INSTRUCTIONS FOR THE TASK: For this exercise, restate word for word only the lines from the first line of the data to the line containing "Accessibility (289, 1601)".

TASK DATA:
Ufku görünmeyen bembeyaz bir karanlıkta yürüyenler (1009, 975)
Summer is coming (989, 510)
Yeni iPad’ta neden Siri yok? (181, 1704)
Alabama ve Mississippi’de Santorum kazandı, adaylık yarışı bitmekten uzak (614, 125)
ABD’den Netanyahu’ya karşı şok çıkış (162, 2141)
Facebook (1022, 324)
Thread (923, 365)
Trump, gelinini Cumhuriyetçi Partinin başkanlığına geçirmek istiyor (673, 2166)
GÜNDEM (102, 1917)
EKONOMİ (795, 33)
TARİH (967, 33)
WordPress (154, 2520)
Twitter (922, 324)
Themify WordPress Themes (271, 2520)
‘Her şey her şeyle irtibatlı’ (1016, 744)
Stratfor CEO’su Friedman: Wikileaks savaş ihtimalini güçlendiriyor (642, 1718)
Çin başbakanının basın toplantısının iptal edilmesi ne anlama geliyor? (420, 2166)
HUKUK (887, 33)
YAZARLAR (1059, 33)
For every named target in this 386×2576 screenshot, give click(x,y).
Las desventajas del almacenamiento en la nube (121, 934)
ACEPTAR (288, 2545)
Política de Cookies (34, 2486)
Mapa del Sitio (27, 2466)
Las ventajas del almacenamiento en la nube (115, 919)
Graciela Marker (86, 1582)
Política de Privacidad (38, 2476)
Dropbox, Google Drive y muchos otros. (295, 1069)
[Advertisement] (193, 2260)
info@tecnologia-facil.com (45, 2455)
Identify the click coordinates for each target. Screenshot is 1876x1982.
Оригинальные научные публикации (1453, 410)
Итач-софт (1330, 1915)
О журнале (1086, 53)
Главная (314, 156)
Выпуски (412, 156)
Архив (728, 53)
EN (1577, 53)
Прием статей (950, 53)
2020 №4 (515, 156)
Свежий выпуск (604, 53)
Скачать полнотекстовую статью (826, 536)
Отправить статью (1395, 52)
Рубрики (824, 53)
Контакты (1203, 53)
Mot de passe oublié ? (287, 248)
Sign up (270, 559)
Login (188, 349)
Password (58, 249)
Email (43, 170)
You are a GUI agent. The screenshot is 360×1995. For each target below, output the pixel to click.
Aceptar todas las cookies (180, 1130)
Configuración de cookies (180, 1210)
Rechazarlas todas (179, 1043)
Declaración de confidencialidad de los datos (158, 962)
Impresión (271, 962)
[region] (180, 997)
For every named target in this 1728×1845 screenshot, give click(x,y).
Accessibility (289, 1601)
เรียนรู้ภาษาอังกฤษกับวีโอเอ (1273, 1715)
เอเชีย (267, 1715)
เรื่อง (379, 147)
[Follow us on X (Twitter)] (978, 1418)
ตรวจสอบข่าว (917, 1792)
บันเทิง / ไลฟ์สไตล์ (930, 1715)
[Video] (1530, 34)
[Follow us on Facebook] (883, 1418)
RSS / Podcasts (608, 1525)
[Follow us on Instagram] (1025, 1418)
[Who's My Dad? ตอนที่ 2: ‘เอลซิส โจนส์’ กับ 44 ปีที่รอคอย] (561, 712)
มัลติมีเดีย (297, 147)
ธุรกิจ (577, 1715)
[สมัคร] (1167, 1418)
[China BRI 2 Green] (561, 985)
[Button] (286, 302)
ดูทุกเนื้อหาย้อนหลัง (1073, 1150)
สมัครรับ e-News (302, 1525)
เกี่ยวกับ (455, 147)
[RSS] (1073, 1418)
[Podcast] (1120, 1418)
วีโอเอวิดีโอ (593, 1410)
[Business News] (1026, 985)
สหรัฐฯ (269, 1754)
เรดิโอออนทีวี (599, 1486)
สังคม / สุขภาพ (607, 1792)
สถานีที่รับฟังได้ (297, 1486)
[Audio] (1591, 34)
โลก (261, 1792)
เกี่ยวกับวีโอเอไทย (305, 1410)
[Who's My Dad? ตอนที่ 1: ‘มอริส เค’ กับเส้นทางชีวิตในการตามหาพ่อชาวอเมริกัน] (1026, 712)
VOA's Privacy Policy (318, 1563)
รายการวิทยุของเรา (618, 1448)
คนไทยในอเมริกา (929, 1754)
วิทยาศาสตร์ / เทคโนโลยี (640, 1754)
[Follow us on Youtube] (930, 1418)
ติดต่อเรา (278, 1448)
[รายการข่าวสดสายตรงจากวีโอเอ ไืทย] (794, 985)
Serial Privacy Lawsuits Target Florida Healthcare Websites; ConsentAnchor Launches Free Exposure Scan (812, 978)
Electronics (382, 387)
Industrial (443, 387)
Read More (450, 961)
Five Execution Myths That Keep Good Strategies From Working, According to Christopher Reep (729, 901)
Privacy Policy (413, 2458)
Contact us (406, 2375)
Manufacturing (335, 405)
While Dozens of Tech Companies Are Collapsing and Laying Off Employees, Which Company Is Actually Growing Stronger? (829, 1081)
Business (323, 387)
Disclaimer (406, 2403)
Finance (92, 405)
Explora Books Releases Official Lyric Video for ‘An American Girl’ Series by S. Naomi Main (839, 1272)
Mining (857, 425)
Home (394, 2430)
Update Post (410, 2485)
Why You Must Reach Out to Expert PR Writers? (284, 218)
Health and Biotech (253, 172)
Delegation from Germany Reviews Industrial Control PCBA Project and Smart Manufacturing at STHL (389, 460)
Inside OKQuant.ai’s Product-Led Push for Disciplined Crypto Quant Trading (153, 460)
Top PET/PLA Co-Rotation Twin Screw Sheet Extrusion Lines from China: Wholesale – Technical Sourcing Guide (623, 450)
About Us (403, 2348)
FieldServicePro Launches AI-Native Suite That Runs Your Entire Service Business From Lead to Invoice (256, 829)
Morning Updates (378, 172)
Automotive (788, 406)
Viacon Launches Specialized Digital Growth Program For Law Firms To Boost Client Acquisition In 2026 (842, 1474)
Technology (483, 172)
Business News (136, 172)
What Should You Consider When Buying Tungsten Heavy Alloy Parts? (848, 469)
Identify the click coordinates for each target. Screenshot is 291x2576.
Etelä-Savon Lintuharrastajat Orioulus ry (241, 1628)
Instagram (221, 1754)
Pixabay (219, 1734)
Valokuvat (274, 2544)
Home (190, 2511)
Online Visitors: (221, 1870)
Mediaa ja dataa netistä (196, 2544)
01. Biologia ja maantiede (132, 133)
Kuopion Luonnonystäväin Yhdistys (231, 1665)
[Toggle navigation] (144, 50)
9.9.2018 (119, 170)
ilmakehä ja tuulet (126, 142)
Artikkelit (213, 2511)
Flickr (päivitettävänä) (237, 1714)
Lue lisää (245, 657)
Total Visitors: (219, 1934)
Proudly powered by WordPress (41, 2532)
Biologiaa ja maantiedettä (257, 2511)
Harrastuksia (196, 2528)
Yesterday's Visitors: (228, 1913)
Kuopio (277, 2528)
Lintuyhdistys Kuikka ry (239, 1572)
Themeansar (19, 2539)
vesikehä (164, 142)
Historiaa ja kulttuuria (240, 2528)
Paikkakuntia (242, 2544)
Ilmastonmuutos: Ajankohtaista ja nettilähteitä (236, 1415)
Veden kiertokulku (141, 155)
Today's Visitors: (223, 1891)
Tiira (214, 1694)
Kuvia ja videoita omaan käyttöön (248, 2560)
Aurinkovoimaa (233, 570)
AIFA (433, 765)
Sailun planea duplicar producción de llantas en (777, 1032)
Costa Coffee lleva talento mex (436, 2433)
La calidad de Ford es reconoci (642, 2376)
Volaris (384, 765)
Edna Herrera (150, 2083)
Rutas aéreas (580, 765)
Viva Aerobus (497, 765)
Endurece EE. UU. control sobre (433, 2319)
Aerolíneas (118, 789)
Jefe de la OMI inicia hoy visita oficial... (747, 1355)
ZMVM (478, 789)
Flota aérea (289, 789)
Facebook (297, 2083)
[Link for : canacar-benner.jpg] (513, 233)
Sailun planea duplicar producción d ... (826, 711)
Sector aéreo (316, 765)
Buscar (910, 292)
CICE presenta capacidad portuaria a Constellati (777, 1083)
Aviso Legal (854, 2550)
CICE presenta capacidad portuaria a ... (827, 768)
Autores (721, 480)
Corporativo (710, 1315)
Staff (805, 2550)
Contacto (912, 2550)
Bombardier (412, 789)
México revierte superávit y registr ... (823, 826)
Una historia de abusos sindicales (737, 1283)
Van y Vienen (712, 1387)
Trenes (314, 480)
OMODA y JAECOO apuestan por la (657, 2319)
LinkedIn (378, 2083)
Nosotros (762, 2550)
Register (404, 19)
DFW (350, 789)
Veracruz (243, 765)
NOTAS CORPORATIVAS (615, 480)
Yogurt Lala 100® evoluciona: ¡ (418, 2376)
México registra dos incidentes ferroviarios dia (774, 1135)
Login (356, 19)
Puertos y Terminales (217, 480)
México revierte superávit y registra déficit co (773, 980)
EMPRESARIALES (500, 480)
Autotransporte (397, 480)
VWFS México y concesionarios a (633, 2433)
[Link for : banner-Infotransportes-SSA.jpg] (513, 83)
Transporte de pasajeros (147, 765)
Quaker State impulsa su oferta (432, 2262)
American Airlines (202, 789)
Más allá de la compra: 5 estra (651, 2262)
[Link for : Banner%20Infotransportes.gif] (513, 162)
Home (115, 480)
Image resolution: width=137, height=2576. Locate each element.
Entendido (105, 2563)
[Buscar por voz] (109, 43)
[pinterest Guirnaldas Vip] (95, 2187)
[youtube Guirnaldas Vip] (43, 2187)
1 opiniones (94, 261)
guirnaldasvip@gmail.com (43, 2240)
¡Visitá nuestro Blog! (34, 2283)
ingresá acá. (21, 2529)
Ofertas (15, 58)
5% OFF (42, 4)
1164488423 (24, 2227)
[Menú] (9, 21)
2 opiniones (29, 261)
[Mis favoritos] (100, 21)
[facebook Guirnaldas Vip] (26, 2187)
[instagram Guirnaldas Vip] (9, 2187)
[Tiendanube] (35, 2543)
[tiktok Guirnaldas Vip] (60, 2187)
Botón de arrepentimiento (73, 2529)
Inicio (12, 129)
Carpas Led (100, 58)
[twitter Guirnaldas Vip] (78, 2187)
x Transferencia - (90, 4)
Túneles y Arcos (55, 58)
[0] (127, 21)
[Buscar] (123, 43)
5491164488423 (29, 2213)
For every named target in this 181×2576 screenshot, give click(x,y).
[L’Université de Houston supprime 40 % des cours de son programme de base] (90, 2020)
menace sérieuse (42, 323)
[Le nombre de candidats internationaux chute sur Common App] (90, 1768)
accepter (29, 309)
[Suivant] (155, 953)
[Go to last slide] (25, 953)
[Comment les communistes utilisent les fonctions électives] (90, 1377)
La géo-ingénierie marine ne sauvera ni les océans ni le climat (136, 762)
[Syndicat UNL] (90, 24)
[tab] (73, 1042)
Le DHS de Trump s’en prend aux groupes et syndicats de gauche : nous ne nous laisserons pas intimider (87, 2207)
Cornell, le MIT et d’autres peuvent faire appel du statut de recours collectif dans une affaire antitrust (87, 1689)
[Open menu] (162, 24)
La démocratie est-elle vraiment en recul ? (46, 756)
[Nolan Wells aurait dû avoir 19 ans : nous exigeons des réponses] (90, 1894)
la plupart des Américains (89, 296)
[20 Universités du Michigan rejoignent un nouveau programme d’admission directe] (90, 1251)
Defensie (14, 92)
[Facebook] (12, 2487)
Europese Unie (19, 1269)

SOLUTION TO THIS TASK:
Ufku görünmeyen bembeyaz bir karanlıkta yürüyenler (1009, 975)
Summer is coming (989, 510)
Yeni iPad’ta neden Siri yok? (181, 1704)
Alabama ve Mississippi’de Santorum kazandı, adaylık yarışı bitmekten uzak (614, 125)
ABD’den Netanyahu’ya karşı şok çıkış (162, 2141)
Facebook (1022, 324)
Thread (923, 365)
Trump, gelinini Cumhuriyetçi Partinin başkanlığına geçirmek istiyor (673, 2166)
GÜNDEM (102, 1917)
EKONOMİ (795, 33)
TARİH (967, 33)
WordPress (154, 2520)
Twitter (922, 324)
Themify WordPress Themes (271, 2520)
‘Her şey her şeyle irtibatlı’ (1016, 744)
Stratfor CEO’su Friedman: Wikileaks savaş ihtimalini güçlendiriyor (642, 1718)
Çin başbakanının basın toplantısının iptal edilmesi ne anlama geliyor? (420, 2166)
HUKUK (887, 33)
YAZARLAR (1059, 33)
For every named target in this 386×2576 screenshot, give click(x,y).
Las desventajas del almacenamiento en la nube (121, 934)
ACEPTAR (288, 2545)
Política de Cookies (34, 2486)
Mapa del Sitio (27, 2466)
Las ventajas del almacenamiento en la nube (115, 919)
Graciela Marker (86, 1582)
Política de Privacidad (38, 2476)
Dropbox, Google Drive y muchos otros. (295, 1069)
[Advertisement] (193, 2260)
info@tecnologia-facil.com (45, 2455)
Identify the click coordinates for each target. Screenshot is 1876x1982.
Оригинальные научные публикации (1453, 410)
Итач-софт (1330, 1915)
О журнале (1086, 53)
Главная (314, 156)
Выпуски (412, 156)
Архив (728, 53)
EN (1577, 53)
Прием статей (950, 53)
2020 №4 (515, 156)
Свежий выпуск (604, 53)
Скачать полнотекстовую статью (826, 536)
Отправить статью (1395, 52)
Рубрики (824, 53)
Контакты (1203, 53)
Mot de passe oublié ? (287, 248)
Sign up (270, 559)
Login (188, 349)
Password (58, 249)
Email (43, 170)
You are a GUI agent. The screenshot is 360×1995. For each target below, output the pixel to click.
Aceptar todas las cookies (180, 1130)
Configuración de cookies (180, 1210)
Rechazarlas todas (179, 1043)
Declaración de confidencialidad de los datos (158, 962)
Impresión (271, 962)
[region] (180, 997)
For every named target in this 1728×1845 screenshot, give click(x,y).
Accessibility (289, 1601)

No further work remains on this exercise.